*TO BE DONE*.
Copy the text of every entry below word for word, omitting the pictures.

=-=-=-=-=

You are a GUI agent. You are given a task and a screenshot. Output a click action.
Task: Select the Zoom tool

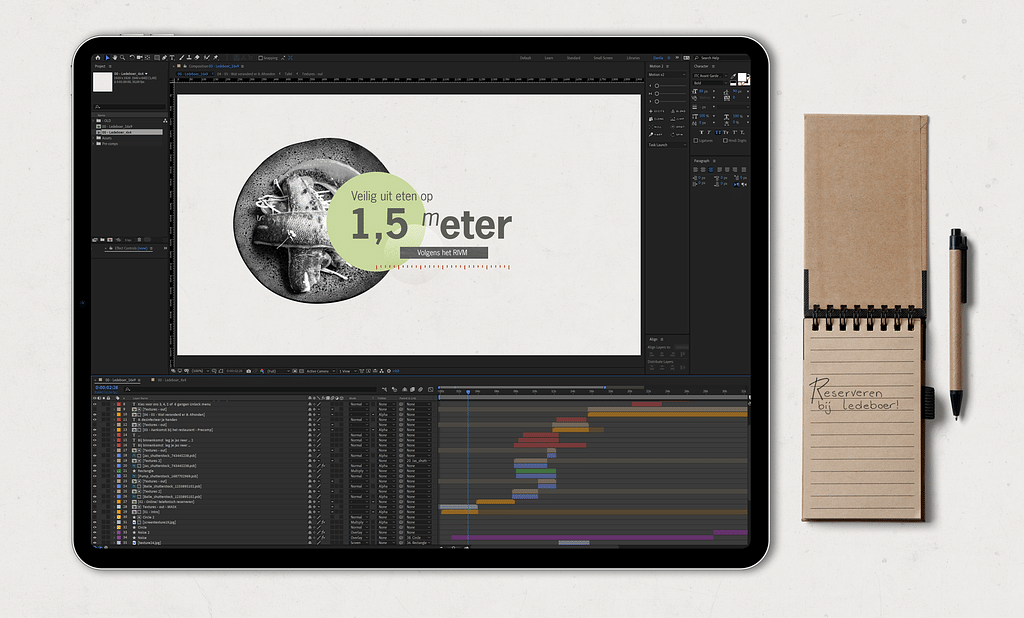pos(123,55)
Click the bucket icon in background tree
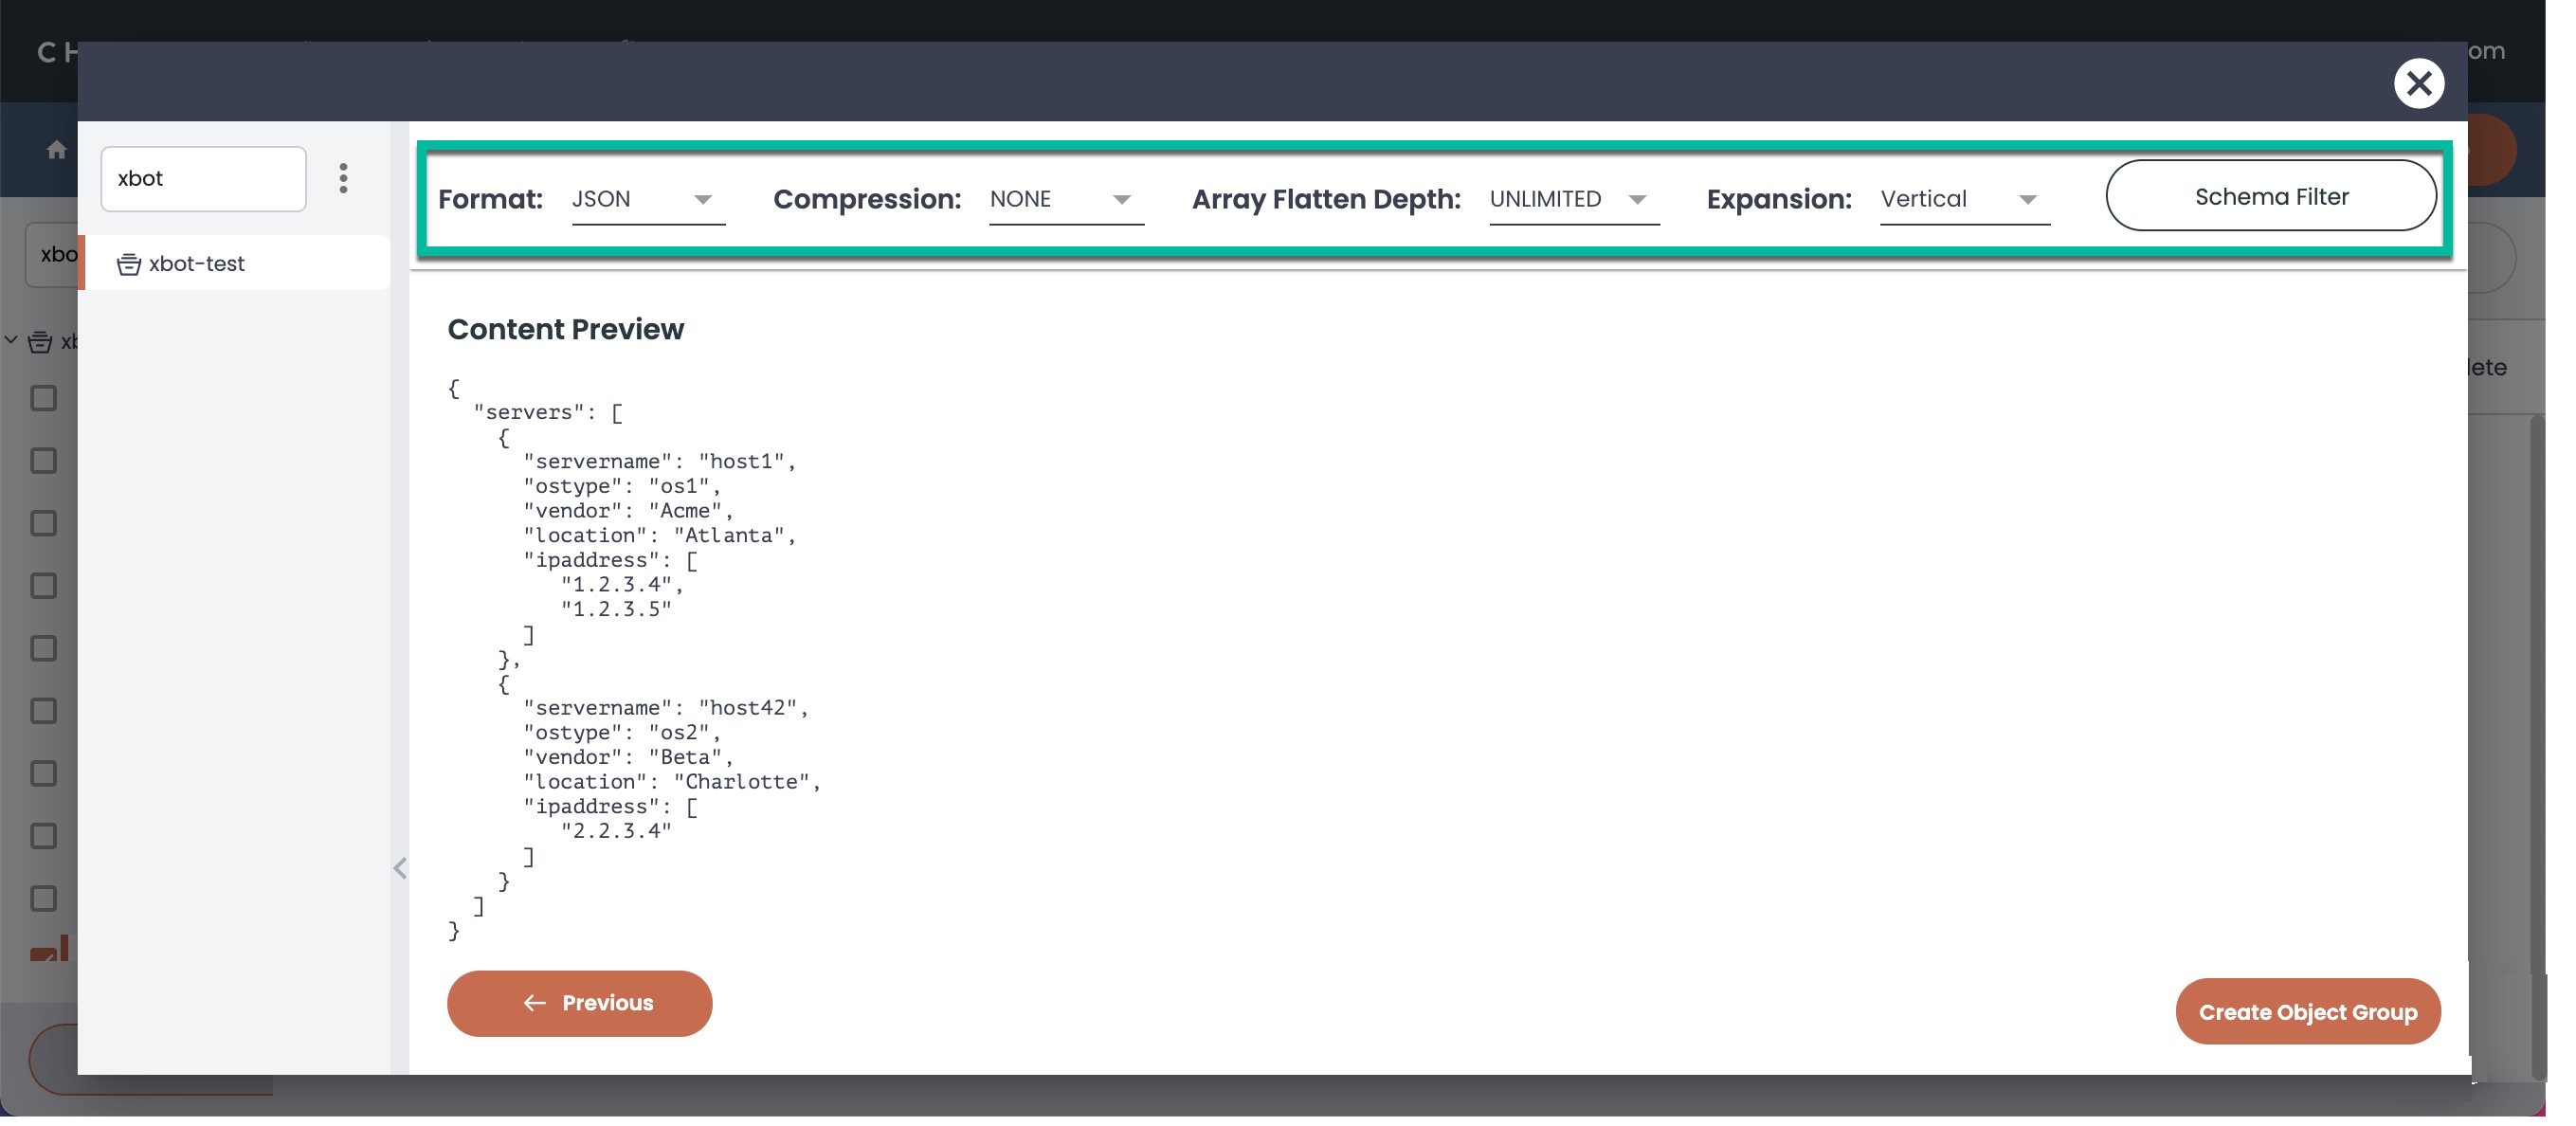 click(40, 342)

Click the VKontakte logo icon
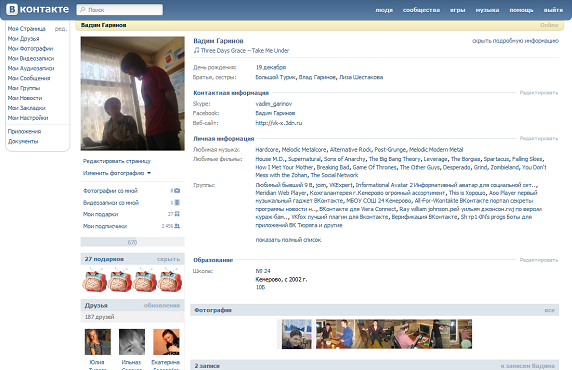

=-=-=-=-=

*FINAL RESULT*.
You are a GUI agent. You are given a task and a screenshot. Output a click action.
Task: Select the Zoom tool

pos(123,55)
Click the bucket icon in background tree
 click(40, 342)

Click the VKontakte logo icon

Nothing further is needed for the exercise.